与动物相比，对于植物中lncRNA的研究才刚刚开始。现在仍主要依赖全基因组 cDNA文库、微阵列和RNA测序等高通量的技术对lncRNA进行全基因组范围的筛选。迄今为止，仅在少数几种植物中鉴定出lncRNA，涉及拟南芥、玉米、水稻和大豆等［20，21］。目前在植物中筛选到超过9 000个lncRNAs，占总lncRNA的1%，其中部分lncRNA的生物学功能已经相对清楚，如Liu等［22］采用tilling array技术，在拟南芥中发现了6 480个基因间转录本，其中2 708个lncRNAs可通过实验被检测到，一些lncRNA基因表现出较强的器官表达特异性，而其他的则与生物/非生物胁迫响应相关。与此同时，Zhang等［23］利用40个RNA-Seq数据集对水稻全基因组进行分析后，最终筛选到2 063个lncRNAs，其中大部分在水稻生殖过程中表现出特异性，进一步的功能分析显示，一些lncRNA可造成生殖缺陷。除拟南芥和水稻外，Zhang还对玉米自交系B73和Mo17进行正反交实验，分析了胚乳中所有等位基因表达情况，最终找到38个在胚乳中表达的lncRNA与基因印记有关。其中，有25个来源于母本，而其余13个来自父本。另外，Boerner等［24］鉴别出了玉米全长cDNA序列中包含的潜在lncRNA，结果显示，玉米基因组的基因和基因间位点序列中广泛存在非编码RNA的模板区域，同时推测它们可能通过多种RNA介导机制来调节其他基因的表达。综上所述，植物中存在有大量lncRNA，这可能与植物在生长发育和应激反应过程中存在复杂的分子调控网络有关。

3 植物中lncRNA的功能

3.1 lncRNA影响植物生长发育

在植物中，lncRNA广泛存在并参与生长发育进程的调节。研究表明，lncRNA 对植物发育的影响已渗透到根系、花器官建成及花粉发育等各个方面。研究表明很多lncRNA在生物体发育的特定阶段产生，具有组织或细胞特异性［25］，在转录水平、转录后水平及表观遗传等方面调控基因的表达。
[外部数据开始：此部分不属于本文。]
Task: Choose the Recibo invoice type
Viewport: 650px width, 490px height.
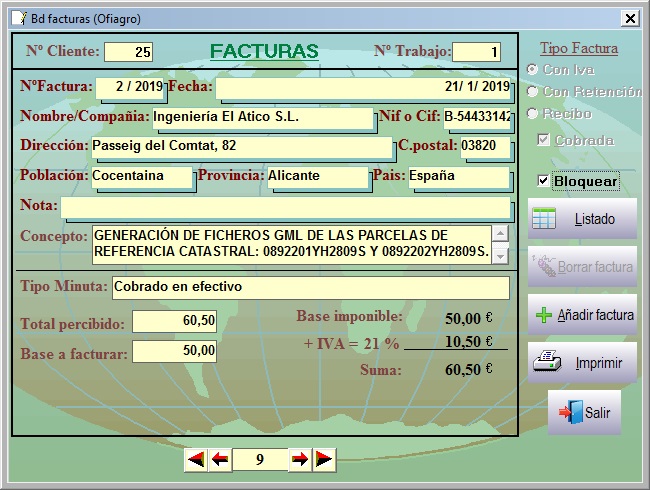Action: [x=533, y=113]
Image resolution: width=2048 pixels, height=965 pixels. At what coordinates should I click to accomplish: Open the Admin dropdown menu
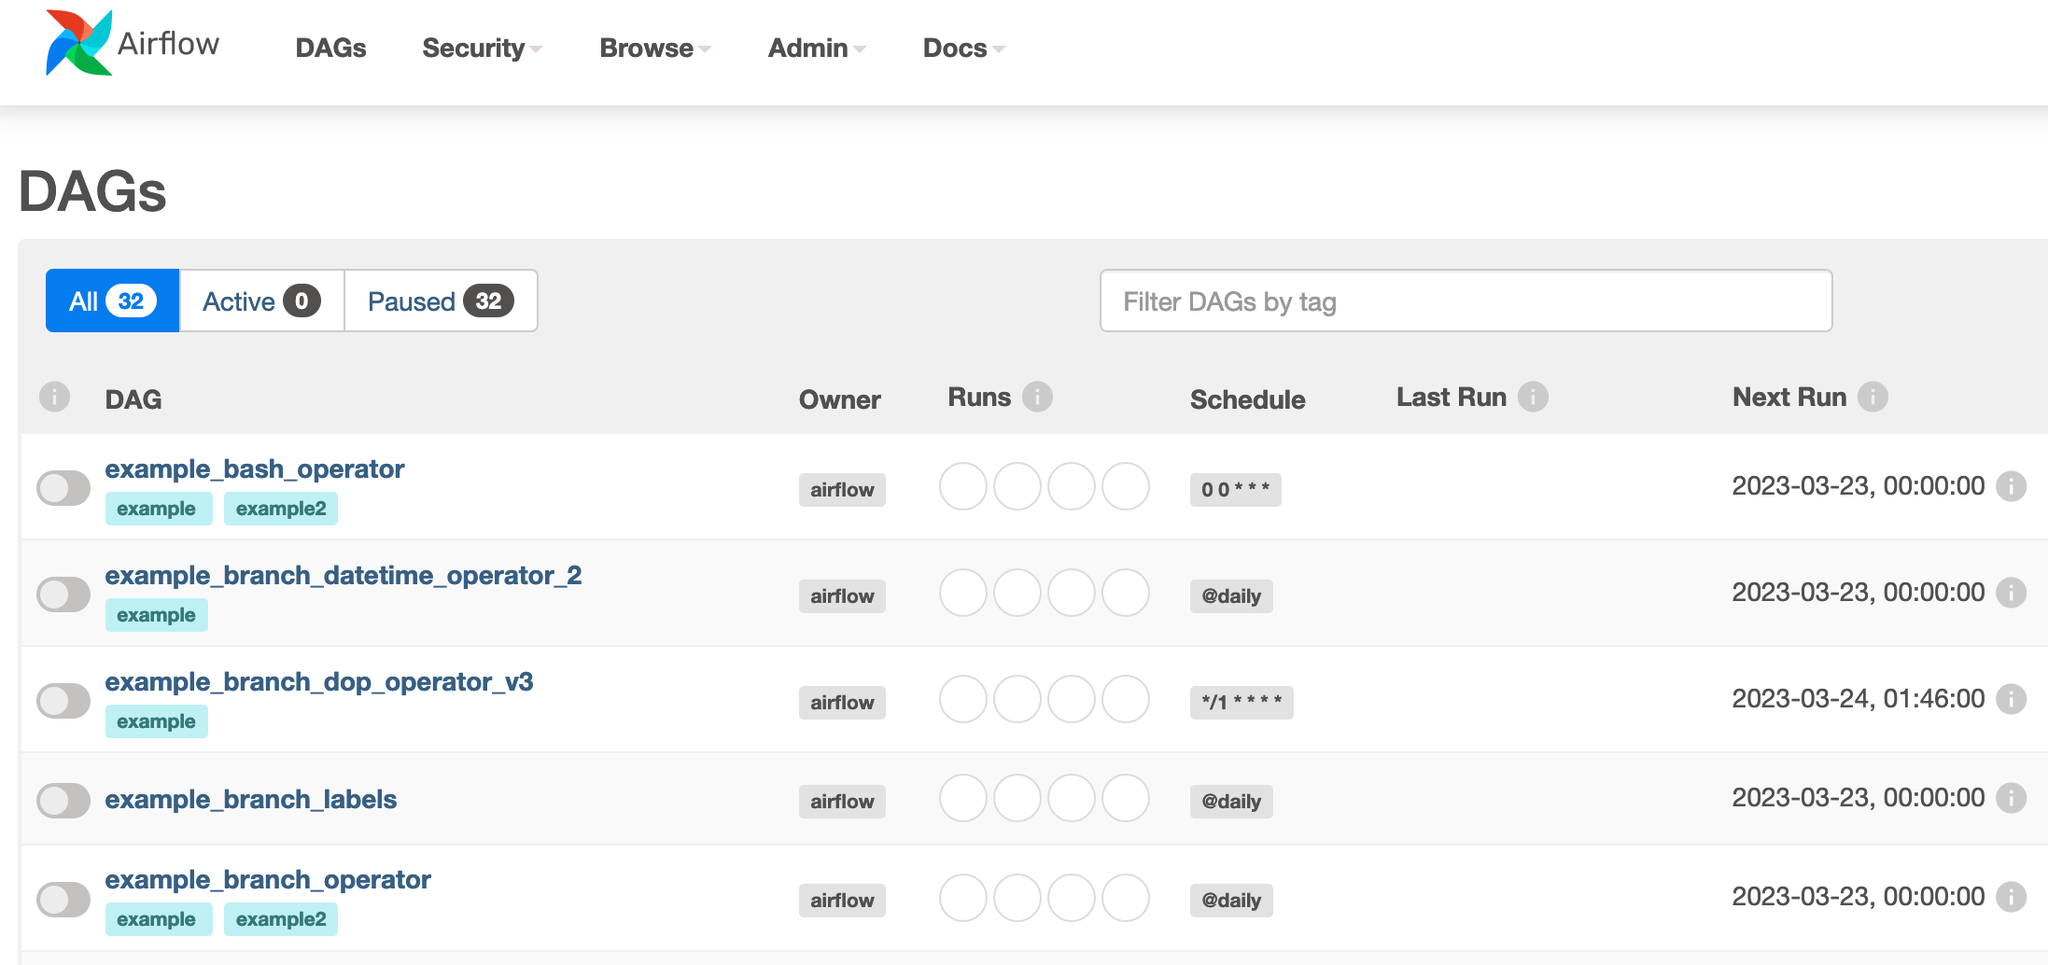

春化作用是环境控制的表观遗传学开关，研究证实，冬季的低温可以沉默开花阻遏基因FLC（FLOWERING LOCUS C）进而使植物在春季开花。原因在于长时间低温处理可诱导春化不敏感基因（VIN3）的表达，进而形成PRC2复合物，使开花阻遏基因H3K27me3处组蛋白大量被修饰，从而降低FLC基因表达水平。Swiezewski等［26］分析了拟南芥单核苷酸序列多态性，最终在基因组FLC基因所在的两条链50 kb的相邻区域找到两个lncRNA并分别将其命名为COLDAIR和COOLAIR。这两个lncRNA均可与PRC2蛋白复合体结合，从而造成FLC染色质组蛋白甲基化， 最终促进植物开花。这种低温春化过程发生在植株营养生长阶段， 而开花结实过程在其后， 因此春化效应通过细胞有丝分裂传递， 并不传递给子代。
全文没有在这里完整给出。